_What this task involves:_ Write out every one of the records below word for word, keeping each line unchanged.

Data items:
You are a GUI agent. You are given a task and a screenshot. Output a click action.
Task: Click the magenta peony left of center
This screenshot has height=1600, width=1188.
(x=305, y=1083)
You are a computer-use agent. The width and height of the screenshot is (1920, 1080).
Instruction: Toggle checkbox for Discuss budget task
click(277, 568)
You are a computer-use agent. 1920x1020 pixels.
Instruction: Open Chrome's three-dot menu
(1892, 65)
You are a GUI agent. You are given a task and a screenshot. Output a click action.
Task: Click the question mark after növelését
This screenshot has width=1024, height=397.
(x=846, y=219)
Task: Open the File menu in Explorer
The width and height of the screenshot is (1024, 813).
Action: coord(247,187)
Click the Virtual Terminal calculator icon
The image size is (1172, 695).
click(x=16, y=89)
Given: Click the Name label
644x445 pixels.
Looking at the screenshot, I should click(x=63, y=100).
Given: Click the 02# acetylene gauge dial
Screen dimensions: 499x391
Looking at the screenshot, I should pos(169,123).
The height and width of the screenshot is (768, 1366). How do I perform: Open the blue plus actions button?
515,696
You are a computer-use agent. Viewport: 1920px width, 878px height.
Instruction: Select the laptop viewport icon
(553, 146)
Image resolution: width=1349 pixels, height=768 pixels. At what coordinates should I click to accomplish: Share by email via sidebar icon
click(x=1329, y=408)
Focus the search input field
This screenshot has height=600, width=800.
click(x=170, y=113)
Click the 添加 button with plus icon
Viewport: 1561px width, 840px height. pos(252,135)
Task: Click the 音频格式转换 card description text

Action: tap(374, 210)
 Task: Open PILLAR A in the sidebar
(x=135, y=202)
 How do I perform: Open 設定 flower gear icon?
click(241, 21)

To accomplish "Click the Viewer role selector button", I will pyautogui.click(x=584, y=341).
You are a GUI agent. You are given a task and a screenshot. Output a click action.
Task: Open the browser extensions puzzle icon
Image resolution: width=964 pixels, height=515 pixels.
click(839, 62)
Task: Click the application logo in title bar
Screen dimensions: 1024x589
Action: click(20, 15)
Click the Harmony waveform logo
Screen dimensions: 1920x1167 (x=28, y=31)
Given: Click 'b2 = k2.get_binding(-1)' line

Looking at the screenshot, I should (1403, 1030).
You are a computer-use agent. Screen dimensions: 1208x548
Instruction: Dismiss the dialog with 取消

_Final result:_
You are a GUI agent. You are given a task and a screenshot. Output a click action.
Task: Click the magenta peony left of center
This screenshot has height=1600, width=1188.
(x=305, y=1083)
You are a computer-use agent. The width and height of the screenshot is (1920, 1080).
Instruction: Toggle checkbox for Discuss budget task
click(277, 568)
You are a computer-use agent. 1920x1020 pixels.
Instruction: Open Chrome's three-dot menu
(1892, 65)
You are a GUI agent. You are given a task and a screenshot. Output a click action.
Task: Click the question mark after növelését
This screenshot has width=1024, height=397.
(x=846, y=219)
Task: Open the File menu in Explorer
The width and height of the screenshot is (1024, 813).
Action: coord(247,187)
Click the Virtual Terminal calculator icon
The image size is (1172, 695).
click(x=16, y=89)
Given: Click the Name label
644x445 pixels.
Looking at the screenshot, I should click(x=63, y=100).
Given: Click the 02# acetylene gauge dial
Screen dimensions: 499x391
Looking at the screenshot, I should pos(169,123).
The height and width of the screenshot is (768, 1366). How do I perform: Open the blue plus actions button?
515,696
You are a computer-use agent. Viewport: 1920px width, 878px height.
Instruction: Select the laptop viewport icon
(553, 146)
Image resolution: width=1349 pixels, height=768 pixels. At what coordinates should I click to accomplish: Share by email via sidebar icon
click(x=1329, y=408)
Focus the search input field
This screenshot has height=600, width=800.
click(x=170, y=113)
Click the 添加 button with plus icon
Viewport: 1561px width, 840px height. pos(252,135)
Task: Click the 音频格式转换 card description text

Action: tap(374, 210)
 Task: Open PILLAR A in the sidebar
(x=135, y=202)
 How do I perform: Open 設定 flower gear icon?
click(241, 21)

To accomplish "Click the Viewer role selector button", I will pyautogui.click(x=584, y=341).
You are a GUI agent. You are given a task and a screenshot. Output a click action.
Task: Open the browser extensions puzzle icon
Image resolution: width=964 pixels, height=515 pixels.
click(839, 62)
Task: Click the application logo in title bar
Screen dimensions: 1024x589
Action: click(20, 15)
Click the Harmony waveform logo
Screen dimensions: 1920x1167 (x=28, y=31)
Given: Click 'b2 = k2.get_binding(-1)' line

Looking at the screenshot, I should (1403, 1030).
You are a computer-use agent. Screen dimensions: 1208x548
Instruction: Dismiss the dialog with 取消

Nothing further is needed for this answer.